TEXT FOR ANALYSIS:
• • • •

Ergonomics Training Program to Industrial Workers (Ergonomics)

April 22, 2019 updated by: Rosimeire Simprini Padula

Ergonomics Training Program to Novice and Experienced Workers in Poultry Processing Industry: A Quasi-experimental Study

This quasi-experimental study was performed in poultry processing industry. The study aimed to evaluate the benefits of ergonomic training for novice and experienced workers. Sociodemographic and occupational questionnaires were evaluated, musculoskeletal complaints and pain intensity, perceived occupational effort, biomechanical exposure and perception in adopting the training. Complaints in the cervical, wrist and lumbar region were reduced with training, but the intensity of pain was only reduced in the wrist region. There was a reduction in the occupational biomechanical exposure from pre-training, to the post-immediate, and from pre-training to after 2 months for both beginners and experienced. The group of novice workers differed from those with the highest biomechanical exposure reduction in the cutting room tasks. All workers were benefited by ergonomic training in the short and medium term.

Study Overview

Status

Completed

Intervention / Treatment

Detailed Description

The research was submitted to the Local Research Ethics Committee and approved by the number 734.500.

Were included 51 employees from the packing and cutting room sectors. The workers were allocated to Novato and Experienced workers groups. The inclusion criteria for the Novato workers group were to be newly hired (1 to 2 days in the company) and not have previous experience in a poultry processing industry, or butcher's shop. It is to ensure that they did not have prior knowledge of the activity. In the case of the group of experienced workers.

The exclusion criteria were they worked on the task for more than six months and not be absent during the study period (scheduled vacations). Workers who had already received ergonomic training, such as general guidelines and postural adjustments, as well as pregnant women and people with disabilities were excluded.

Outcomes measure

  1. Musculoskeletal Complains and Pain Intensity The Nordic Musculoskeletal Questionnaire was used to investigate the presence of musculoskeletal symptoms in the last month, using dichotomous responses (yes or no) The visual analogue pain scale evaluated the intensity of symptoms indicating "absence of pain" (0) on one side and the opposite side "unbearable pain" (10 cm) (Carlsson 1982). The QNSO and pain scale were applied in both groups at the baseline, and after 2 months of the ergonomic training program.

• • • •

[Dataset entries]
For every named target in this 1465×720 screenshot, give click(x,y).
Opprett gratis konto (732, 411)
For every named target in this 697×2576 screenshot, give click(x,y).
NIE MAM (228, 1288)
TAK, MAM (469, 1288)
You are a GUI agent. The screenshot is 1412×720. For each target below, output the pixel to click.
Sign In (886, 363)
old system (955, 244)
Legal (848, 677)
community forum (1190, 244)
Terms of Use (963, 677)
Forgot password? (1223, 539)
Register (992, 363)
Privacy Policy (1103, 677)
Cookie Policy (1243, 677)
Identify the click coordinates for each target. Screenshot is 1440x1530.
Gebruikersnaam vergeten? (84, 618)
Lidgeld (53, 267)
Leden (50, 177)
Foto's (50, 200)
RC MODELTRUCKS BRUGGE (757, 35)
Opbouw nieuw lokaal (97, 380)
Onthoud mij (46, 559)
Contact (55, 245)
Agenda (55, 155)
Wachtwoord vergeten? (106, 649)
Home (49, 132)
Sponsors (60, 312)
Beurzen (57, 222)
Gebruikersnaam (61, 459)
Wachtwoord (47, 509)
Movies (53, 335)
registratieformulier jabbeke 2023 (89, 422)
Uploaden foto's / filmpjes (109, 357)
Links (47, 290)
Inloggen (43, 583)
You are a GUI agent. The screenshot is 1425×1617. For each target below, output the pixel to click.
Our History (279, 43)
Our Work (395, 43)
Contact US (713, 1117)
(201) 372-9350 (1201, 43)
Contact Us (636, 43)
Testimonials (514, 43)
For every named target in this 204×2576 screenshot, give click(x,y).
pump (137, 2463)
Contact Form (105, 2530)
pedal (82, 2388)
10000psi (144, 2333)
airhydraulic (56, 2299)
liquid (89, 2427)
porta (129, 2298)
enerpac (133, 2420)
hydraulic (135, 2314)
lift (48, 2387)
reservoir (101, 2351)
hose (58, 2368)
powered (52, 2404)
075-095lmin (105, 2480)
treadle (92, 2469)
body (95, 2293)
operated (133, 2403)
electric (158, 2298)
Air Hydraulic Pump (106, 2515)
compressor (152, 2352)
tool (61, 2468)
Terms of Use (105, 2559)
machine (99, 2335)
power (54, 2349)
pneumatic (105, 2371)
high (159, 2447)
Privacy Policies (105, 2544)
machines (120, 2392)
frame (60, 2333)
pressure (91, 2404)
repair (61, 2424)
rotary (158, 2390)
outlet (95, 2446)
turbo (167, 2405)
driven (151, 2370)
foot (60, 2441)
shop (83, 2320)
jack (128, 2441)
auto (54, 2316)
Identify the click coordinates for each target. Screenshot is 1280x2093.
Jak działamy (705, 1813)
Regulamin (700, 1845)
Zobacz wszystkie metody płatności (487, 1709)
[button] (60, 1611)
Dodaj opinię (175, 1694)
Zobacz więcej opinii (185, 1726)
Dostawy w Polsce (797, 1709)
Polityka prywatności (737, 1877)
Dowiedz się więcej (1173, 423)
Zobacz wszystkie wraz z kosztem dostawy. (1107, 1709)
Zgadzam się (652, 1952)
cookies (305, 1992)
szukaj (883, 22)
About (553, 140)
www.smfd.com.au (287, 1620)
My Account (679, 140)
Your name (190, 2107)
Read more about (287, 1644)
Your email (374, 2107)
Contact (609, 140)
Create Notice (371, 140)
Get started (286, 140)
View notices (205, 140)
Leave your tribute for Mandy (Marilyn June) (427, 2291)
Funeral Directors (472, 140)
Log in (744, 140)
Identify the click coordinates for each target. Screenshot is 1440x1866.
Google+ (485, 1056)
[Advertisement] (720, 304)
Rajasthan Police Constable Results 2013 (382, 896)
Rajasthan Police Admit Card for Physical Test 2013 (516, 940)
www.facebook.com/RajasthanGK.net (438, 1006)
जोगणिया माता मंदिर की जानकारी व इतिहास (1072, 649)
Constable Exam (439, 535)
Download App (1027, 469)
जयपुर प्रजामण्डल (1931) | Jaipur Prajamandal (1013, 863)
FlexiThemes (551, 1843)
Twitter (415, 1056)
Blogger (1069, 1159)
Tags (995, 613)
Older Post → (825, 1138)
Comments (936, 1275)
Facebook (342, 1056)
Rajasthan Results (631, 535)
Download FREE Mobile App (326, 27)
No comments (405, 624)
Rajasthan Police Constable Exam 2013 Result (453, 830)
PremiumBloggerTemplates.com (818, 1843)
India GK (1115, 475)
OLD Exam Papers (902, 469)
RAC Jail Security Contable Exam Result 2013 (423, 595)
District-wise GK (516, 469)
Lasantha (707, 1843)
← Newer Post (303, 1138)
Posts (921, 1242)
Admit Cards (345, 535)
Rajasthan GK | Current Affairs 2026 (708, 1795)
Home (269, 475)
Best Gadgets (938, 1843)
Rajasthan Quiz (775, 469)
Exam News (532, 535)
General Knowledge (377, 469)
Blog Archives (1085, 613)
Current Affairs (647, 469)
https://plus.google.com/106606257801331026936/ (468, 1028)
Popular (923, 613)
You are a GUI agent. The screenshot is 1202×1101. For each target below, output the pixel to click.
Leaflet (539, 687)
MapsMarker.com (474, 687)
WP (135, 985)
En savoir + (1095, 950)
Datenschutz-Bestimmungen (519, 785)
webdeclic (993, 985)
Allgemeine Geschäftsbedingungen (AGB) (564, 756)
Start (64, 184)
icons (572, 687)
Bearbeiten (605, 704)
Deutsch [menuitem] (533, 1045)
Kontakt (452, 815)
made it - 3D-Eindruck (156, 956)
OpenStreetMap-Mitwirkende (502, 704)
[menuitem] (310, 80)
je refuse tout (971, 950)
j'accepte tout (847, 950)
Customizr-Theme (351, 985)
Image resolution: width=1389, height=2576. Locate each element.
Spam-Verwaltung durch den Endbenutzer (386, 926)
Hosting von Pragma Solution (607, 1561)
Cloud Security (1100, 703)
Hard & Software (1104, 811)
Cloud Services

• • • •

ACTIVITY:
Answer these questions from the text on ergonomics training in poultry processing:
1. How many employees did the study include, and from which sectors?
2. What approval number did the Local Research Ethics Committee give the research?
3. In which body region did training reduce the intensity of pain?

ANSWER FOR THE TASK:
1. The study included 51 employees from the packing and cutting room sectors.
2. The approval number was 734.500.
3. Training reduced the intensity of pain only in the wrist region.